Ahora tras el cristal de mi ventana, encuadro su posición, encajo su dibujo sobre el lienzo, comienzo a lanzar los primeros colores, reservo las zonas oxidadas utilizando el rojo inglés, un color elegante y sutil. En unos minutos sin darme cuenta avanza la composición por un camino de color, la trementina penetra entre los hilos, se hunde, quema la tela, la destruye y la construye al mismo tiempo, tengo ante mí el cuadro soñado.
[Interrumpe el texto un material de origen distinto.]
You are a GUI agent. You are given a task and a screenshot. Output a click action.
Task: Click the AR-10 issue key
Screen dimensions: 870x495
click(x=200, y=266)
miércoles, 19 de febrero de 2014

Almendrón

La calle está desierta, vacía, nadie se cruza ante la mirada inocente que arrastra mi vida, me encuentro con un coche, parece anclado, agarrado al asfalto, le faltan las cuatro ruedas, algunos cristales, las cicatrices le rodean, el óxido le invade, le atrapa, muestra la belleza de su vida en movimiento, azotado por el viento, la lluvia, el rastro del roce de otros autos como uñas recién pintadas,  dibujan la expresión  de su verdadero rostro. Parece subido como en un podio, ocupando el primer lugar en la entrada de la calle, permanece en la sombra, estancando pero nadie lo puede mover, sigue ahí, continúa un camino sin ruedas, un camino que el tiempo lo irá modificando. Hombres apoyados conversando al atardecer, algún niño jugará en sus entrañas, alguien le quitará el polvo en una parada furtiva, refugio para los amigos de la calle, almas que caminan sin rumbo por aceras cercanas, para los viajeros sin maletas en noches de frío. Es como un señor, su presencia es solemne pero libre de cualquier ostentación, tiene una apariencia sencilla,  te impone respeto, admiración, sosiego. Cuantas historias habrá vivido en esos asientos traseros, cuantos besos, abrazos, te quiero, cuantas pensamientos, llantos, sorpresas, nervios, alegrías, desesperanzas. Que lejos está la velocidad que en una época acarició su carrocería, que bellos paseos por el malecón donde el aire movía los cabellos de los amantes agarrados de la mano, sin que el conductor se diera cuenta.  Miradas intermitentes tras el espejo delantero, muchos viajes soñados se hicieron, cumplieron el deseo de sus ocupantes, la gente que abrió sus puertas, manos que acariciaron sus curvas mientras despedías a un amigo, una espera, un punto de referencia en la cena de anoche. Admiro sus ricos colores,  miles de capas  cubren su piel oxidada, me embriaga la belleza de sus chapas, las formas redondas, adosadas, le dan un aire más sensual, delicado, es una máquina, un carro, un Chevrolet del 53. Me gusta el aire que circula entre ventana y ventana  abierto al mundo y a la nada.
Quisiera reparar los arañazos de sus viejas chapas, quisiera colocar las cuatro ruedas y poner en marcha el corazón de este país detenido en el tiempo. Coger velocidad, sentir nuevamente el viento en mi cara, disfrutar desde sus ventanas el paisaje verde y llegar a la orilla de mi playa.
Ahora tras el cristal de mi ventana, encuadro su posición, encajo su dibujo sobre el lienzo, comienzo a lanzar los primeros colores, reservo las zonas oxidadas utilizando el rojo inglés, un color elegante y sutil. En unos minutos sin darme cuenta avanza la composición por un camino de color, la trementina penetra entre los hilos, se hunde, quema la tela, la destruye y la construye al mismo tiempo, tengo ante mí el cuadro soñado.